Date and Publication
July 2020: Frontiers in Ecology and Evolution, Vol. 8, Article 200.
Authors
Anders Lundholm, Kevin Black, Edwin Corrigan and Maarten Nieuwenhuis
Paper Summary
Sustainable Forest Management (SFM) has become an important pillar of modern forest management, and one way to evaluate the sustainability of forestry is to assess long-term supply of ecosystem services (ESs) indicators. The concept of sustainability also has come to include adapting to climate change and the associated dynamic timber markets.
This study aims to: (1) incorporate several ESs indicators in a Forest Management Decision Support System (FMDSS) that can deal with climate change and dynamic timber markets; and (2) analyse the impact that intensified forest management, resulting from global change scenarios that represent different levels of climate change mitigation efforts, will have on forest ES indicators in the west of Ireland.
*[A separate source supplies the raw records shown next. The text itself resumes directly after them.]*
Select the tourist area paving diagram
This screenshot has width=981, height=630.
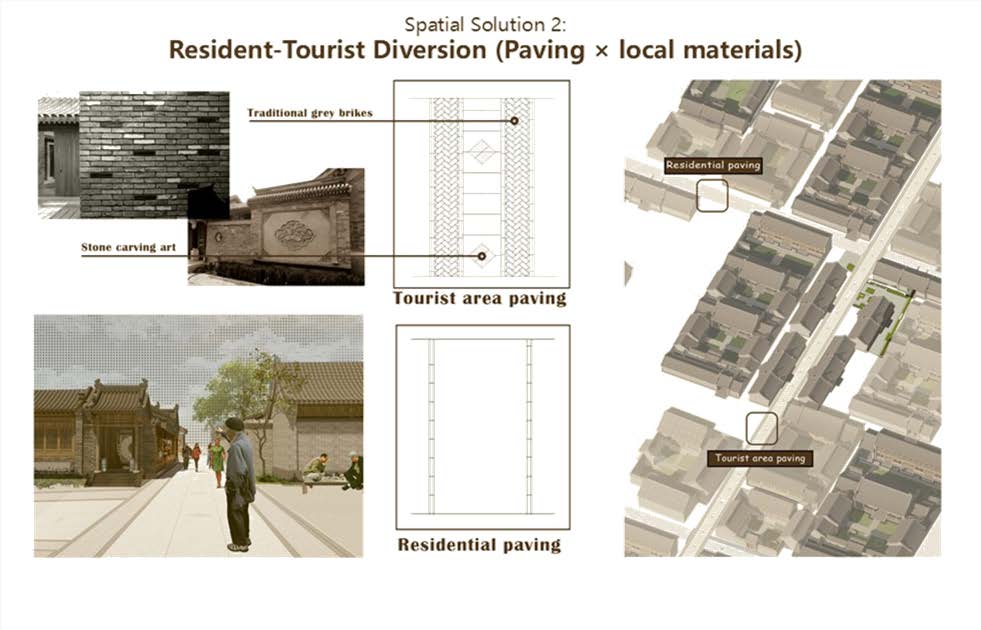coord(481,183)
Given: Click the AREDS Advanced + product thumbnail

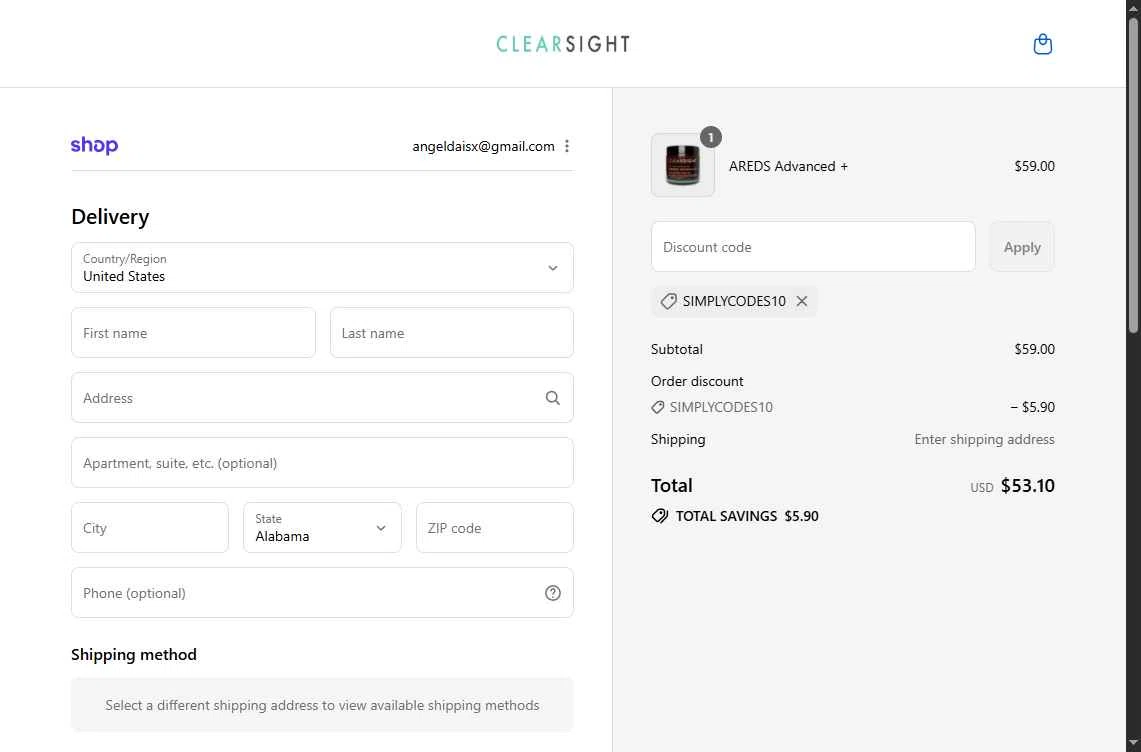Looking at the screenshot, I should click(683, 165).
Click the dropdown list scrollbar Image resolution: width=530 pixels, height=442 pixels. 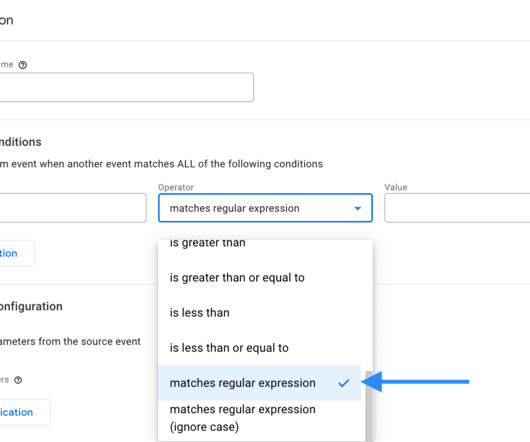coord(369,406)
A linear programming model that optimized Net Present Value (NPV) from mill-gate sales was previously developed in Remsoft’s Woodstock, a DSS framework used for strategic forest planning around the world. This Woodstock model was modified to include the effects of global scenarios that include climate change and dynamic timber prices. This model was further developed to include indicators for five ESs (carbon storage in the forest as well as in harvested wood products and carbon substitution, windthrow risk, biodiversity, water quality, and cultural values), to assess the impacts of these global scenarios on the forest landscape and the sustainability of forest management. The ES indicator values were mainly linked to forest age, forest type, and yield tables, and their inclusion in the FMDSS had almost no impact on total model run times.
Intensified forest clearfelling, as a result of increasing timber prices associated with most global scenarios, led to increased phosphor emissions to waterbodies, and reductions in windthrow risk and carbon storage. The global scenarios only resulted in minor differences in the indicator values for biodiversity and cultural values. Besides the global scenarios, recent forest policy development and the poor soil conditions in the study area impacted on the results. The developed system, with its innovative method to incorporate climate change and associated market dynamics, could be applied to other forest landscapes in Ireland and Europe, or indeed by any forest company or organization that uses Woodstock.